Taylor’s mother, Grace Gregory, said the hospital staff made what was a very traumatic time for the whole family easier to bear. “They took excellent care of Jason, and they relayed information to us. Really, I have nothing but good to say.”
Dr. LaPrade speaks with almost an offhand confidence when talking about the skill and capability of the John C. Lincoln trauma team. “North Mountain is an excellent Level I Trauma Center, and anyone who comes in with a severe, life-threatening injury is immediately attended to by top-rate doctors and nurses who see and deal with that type of injury all the time.”
Looking back, Taylor said the experience “has changed me, but not in the way you would think. I don’t look over my shoulder; I’m not afraid to go out; I’m not afraid of anything or anybody. But now, I have such a sense of gratitude and humility about the fact that I’m alive, that I’m here. It’s not all rainbows and butterflies, but the way I see life is just totally different now.”
The young man said that he struggles every day with balance and coordination issues as a result of the damage to his brain. His speech is generally clear and fluid, but he has moments when he slurs his words or gropes to remember something. Recently he has been suffering from increasingly severe headaches.
“These are issues,” he said “but they are issues we are working on. Meanwhile, I’m just overwhelmingly grateful to be here, to be Alivia’s father, to have a chance at a full life.”
Life is Worth Living
Taylor is an inspirational speaker to seniors at Maricopa County high schools west of Interstate 17. At the end of his presentations, students often ask about his experience. His goal is to inspire students to go to college; his hope is that he will inspire them to see that life is worth living.
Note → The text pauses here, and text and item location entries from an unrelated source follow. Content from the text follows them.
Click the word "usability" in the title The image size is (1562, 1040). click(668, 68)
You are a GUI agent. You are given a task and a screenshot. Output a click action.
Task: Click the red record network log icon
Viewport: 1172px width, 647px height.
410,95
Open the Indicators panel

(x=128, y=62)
“I’m really, really happy just to be alive, but I’m not going to settle for just pulling through this accident. I don’t want to be known as the guy who survived a gunshot to the head. I want to do amazing things. I want to be known as a great father, a great man, worker or whatever,” he said.
Taylor could easily have died that night. Instead, he was able to return to work on June 18, 2012. He continues to do therapy, noting that he’s doing extremely well and going in the right direction. In spite of what those free Suns tickets led to, he remains a diehard sports fan and is devoted to his Arizona Cardinals.
If his survival is a miracle, maybe it’s due to Dr. LaPrade and the skill of the John C. Lincoln trauma team. Or maybe he simply didn’t want to miss out on the upcoming football season.
The truth is, Taylor is grateful for both.